Le jeudi 17 février 2005, le Porte-Parole du Gouvernement mauritanien, Monsieur Hamoud Ould Abdi, déclare que le pouvoir mauritanien n’est pas disposé au dialogue avec « une partie de l'opposition "qui ne respecte pas les principes démocratiques, la constitution et le verdict des urnes ».
Au moins, l’équivoque est levée ; voici la signification du propos, à l’adresse de tous les contestataires : « si vous entendez vous concerter avec nous, commencez par reconnaître notre légitimité, nos élections – surtout la dernière - notre politique de censure, notre impunité, ensuite, seulement, nous pourrions discuter avec vous ; critiquez notre gestion si vous le désirez mais ne touchez pas à l’essentiel ; faites vos concession d’abord, nous verrons la suite».

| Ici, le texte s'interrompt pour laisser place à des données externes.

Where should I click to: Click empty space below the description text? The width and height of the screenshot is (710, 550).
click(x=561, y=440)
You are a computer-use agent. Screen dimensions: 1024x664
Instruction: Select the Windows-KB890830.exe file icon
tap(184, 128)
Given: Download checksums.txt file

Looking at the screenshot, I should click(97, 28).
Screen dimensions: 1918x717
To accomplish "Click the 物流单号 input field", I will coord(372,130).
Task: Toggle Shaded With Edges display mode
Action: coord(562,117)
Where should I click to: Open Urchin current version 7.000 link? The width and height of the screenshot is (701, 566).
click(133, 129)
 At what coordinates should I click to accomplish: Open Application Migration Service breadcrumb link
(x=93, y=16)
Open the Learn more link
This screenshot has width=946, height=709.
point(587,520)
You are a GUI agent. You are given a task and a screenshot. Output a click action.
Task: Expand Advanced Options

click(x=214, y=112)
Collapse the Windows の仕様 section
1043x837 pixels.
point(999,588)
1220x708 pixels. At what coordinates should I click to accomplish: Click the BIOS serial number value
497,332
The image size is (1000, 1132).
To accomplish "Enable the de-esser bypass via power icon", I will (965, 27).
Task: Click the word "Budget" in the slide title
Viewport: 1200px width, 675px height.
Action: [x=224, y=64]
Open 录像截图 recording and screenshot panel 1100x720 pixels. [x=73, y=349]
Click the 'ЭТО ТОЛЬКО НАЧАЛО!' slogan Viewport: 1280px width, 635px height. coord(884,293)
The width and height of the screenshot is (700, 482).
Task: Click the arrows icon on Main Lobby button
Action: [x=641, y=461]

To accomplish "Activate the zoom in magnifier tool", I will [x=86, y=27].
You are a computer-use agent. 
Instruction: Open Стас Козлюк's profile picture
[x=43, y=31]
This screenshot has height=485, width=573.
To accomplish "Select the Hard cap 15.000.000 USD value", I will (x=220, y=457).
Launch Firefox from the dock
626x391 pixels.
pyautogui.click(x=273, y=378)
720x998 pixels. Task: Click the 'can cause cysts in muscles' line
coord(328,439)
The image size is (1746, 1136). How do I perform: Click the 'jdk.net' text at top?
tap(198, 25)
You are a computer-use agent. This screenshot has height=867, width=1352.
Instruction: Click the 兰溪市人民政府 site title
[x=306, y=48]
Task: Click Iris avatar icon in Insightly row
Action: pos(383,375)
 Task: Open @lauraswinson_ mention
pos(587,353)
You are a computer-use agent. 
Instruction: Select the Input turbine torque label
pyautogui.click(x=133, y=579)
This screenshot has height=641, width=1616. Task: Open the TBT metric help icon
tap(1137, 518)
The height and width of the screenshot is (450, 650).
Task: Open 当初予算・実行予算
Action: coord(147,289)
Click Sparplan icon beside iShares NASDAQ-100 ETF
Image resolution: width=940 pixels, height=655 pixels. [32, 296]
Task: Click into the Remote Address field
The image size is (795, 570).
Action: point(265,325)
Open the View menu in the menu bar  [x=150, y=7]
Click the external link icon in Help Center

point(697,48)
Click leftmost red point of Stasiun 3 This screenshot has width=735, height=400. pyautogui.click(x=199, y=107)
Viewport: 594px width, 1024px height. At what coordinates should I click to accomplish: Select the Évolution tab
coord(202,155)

Les forces démocratiques de Mauritanie se retrouvent, enfin, confrontées à l’impasse de toute transition négociée avec le système de domination ; ce dernier n’a pas d’autre choix, pour durer, que d’obtenir la reconnaissance préalable de ses adversaires ; sitôt celle-ci obtenue, rien ne l’obligera, alors, à satisfaire les attentes de changement. L’on imagine qui perd au jeu.
Maintenant, le moment de vérité s’impose : les partis reconnus, ou candidats à ce statut, devront trancher le dilemme.